■ WRITTEN TASK 1 ■
In the court opinion excerpt below, what did the jury find in White v. Coatsworth?

■ EXCERPT TO READ ■
•••••

In White v. Coatsworth the prior adjudication deemed binding was made by a court in a summary proceeding to recover possession of real property. A jury had found that no rent was due. The landlord subsequently distrained property of the tenant to satisfy the same rent. It was held in the tenant’s replevin suit that the prior adjudication on the same subject by a court of competent jurisdiction was conclusive against the landlord (p. 141). These cases give no support to the binding effect of judicial determinations of administrators. The board of health’s order that structures regarded as a danger to public health come down had nothing whatever of a judicial cast about it; and the jury’s determination in the summary proceeding was a judicial and not an administrative determination.

Other authorities relied on by petitioners do not add much strength to the argument. Matter of Hyland v. Waldo (158 App. Div. 654) turned upon the construction of a statute. The city charter provided that a policeman dismissed for conduct unbecoming an officer could not thereafter be reinstated. There a policeman was dismissed, but the question was re-examined by the police commissioner and he was reinstated. The civil service commission directed a redismissal on the ground that under the statute the policeman once discharged could not be reinstated, and on mandamus the court upheld the view of the commission. It is true enough that the opinion (p. 656) quotes from Osterhoudt v. Rigney, but the decision turned on the view of the court that relator had been “ reinstated in violation of express provisions of law ”. (P. 659.)

The question decided in People ex rel. McCabe v. Matthies (179 N. Y. 242) was procedural. The review by a claimant of a determination by a town board rejecting a claim was to be by certiorari, the court held, rather than by mandamus, since the determination to reject the claim was treated as quasi judicial in character.

The Federal authorities discussed are not helpful. In Dennison v. Payne (293 F. 333) it was held that a determination by the Pennsylvania Workmen’s Compensation Board allowing a claim for compensation in a railroad case, by holding that it arose in intrastate commerce in a proceeding in which both parties were represented, was a binding determination when in a later lawsuit in Federal court it was contended that the injury was sustained in interstate commerce. In Durant v. Essex Co. (7 Wall. [74 U. S.] 107) the court considered the binding effect of the judgment of a court, absolute in its terms, dismissing a suit in equity.

The decision by the Appellate Division, Second Department, in Matter of Stowell v. Santoro (256 App. Div. 934) is some authority for the argument pursued by the petitioners. Several charges were heard against the chief of police by the town board.

One of the specifications of the charges had been heard three years before by the board, and he had been acquitted. The court held that on this specification of the current charges he could not be convicted on retrial. The authority cited was Osterhoudt v. Rigney. On certain of the other charges the court confirmed the conviction and remitted the case to the board to fix the punishment as thus confirmed.

Respondent here argues from the record on appeal in Matter of Stowell that the original determination of acquittal was there fully on the merits and that a witness who testified at the second trial had been available but had not been called at the first hearing.

•••••

(Screen grounding records)
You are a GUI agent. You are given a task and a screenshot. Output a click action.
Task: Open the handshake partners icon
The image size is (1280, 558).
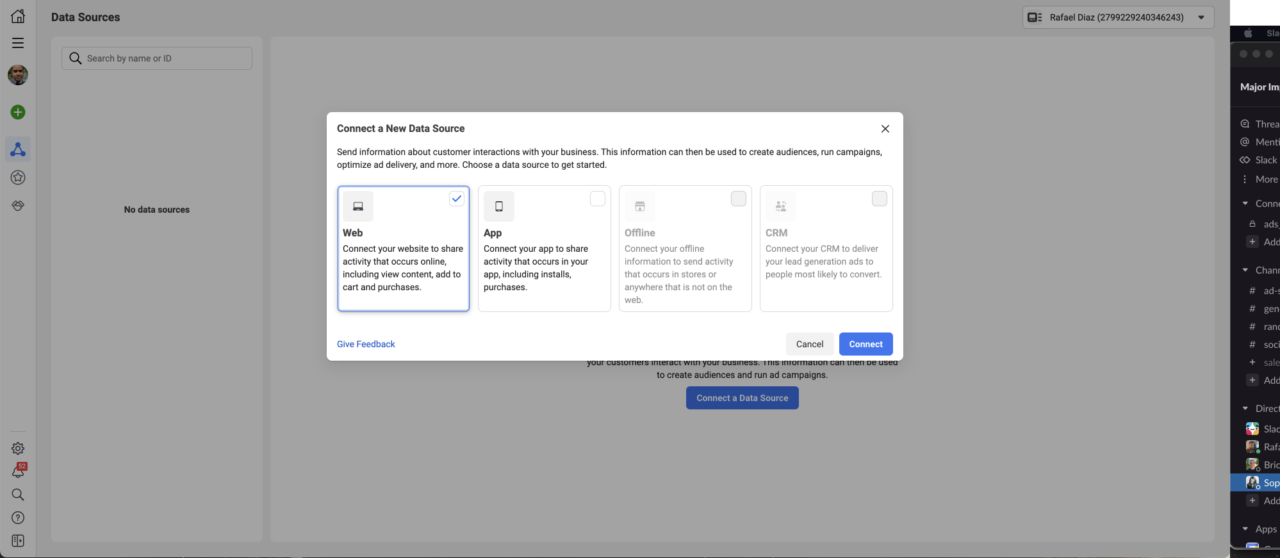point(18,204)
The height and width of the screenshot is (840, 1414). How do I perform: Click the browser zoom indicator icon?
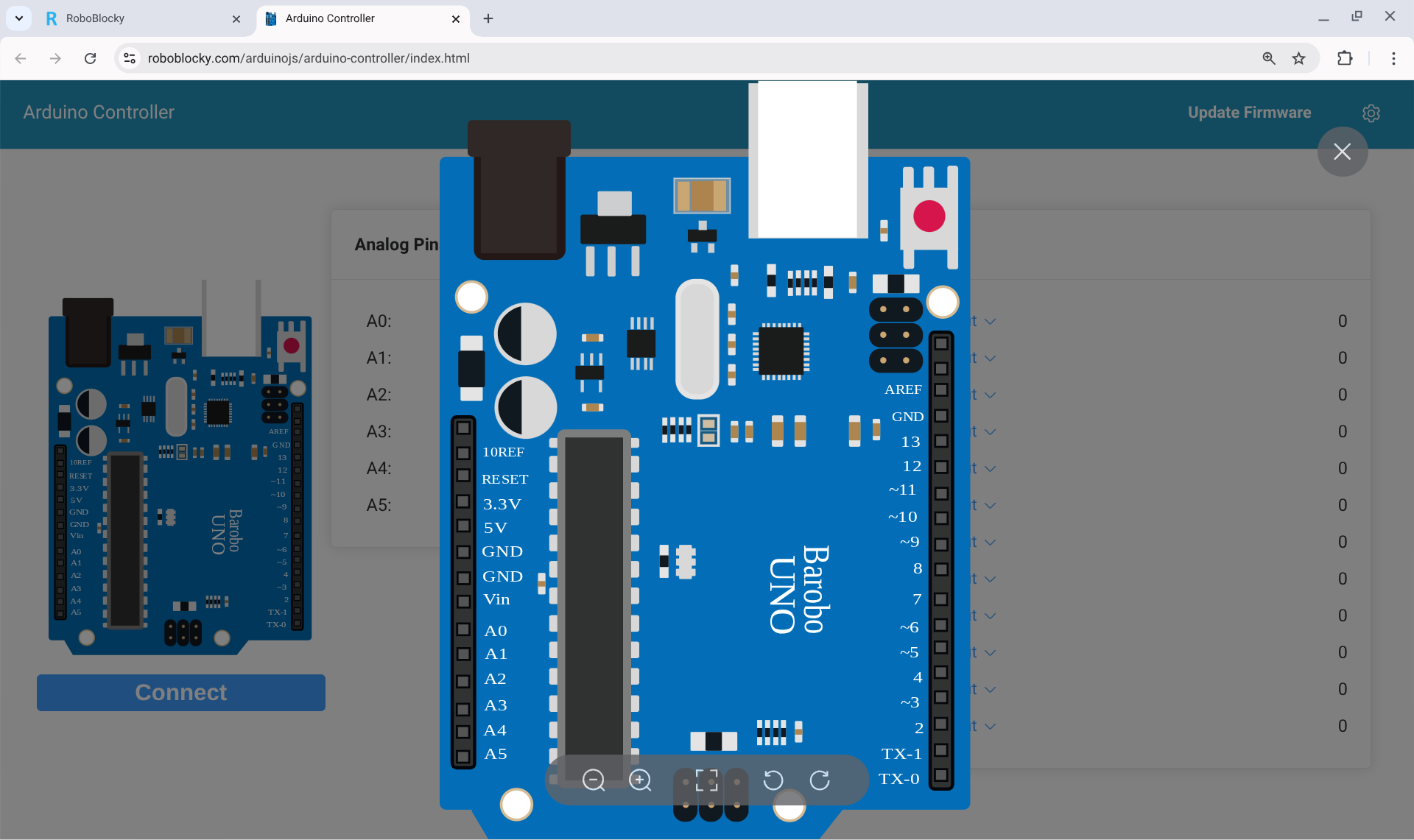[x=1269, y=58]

•••••

■ WRITTEN TASK 2 ■
Rewrite the stretch of the records from their start through the line containing "point(18,204)", with "click action" changed to "tap action" and everything else left as it is. Omit the pictures from your answer.

■ ANSWER 1 ■
The jury found that no rent was due.

■ ANSWER 2 ■
You are a GUI agent. You are given a task and a screenshot. Output a tap action.
Task: Open the handshake partners icon
The image size is (1280, 558).
point(18,204)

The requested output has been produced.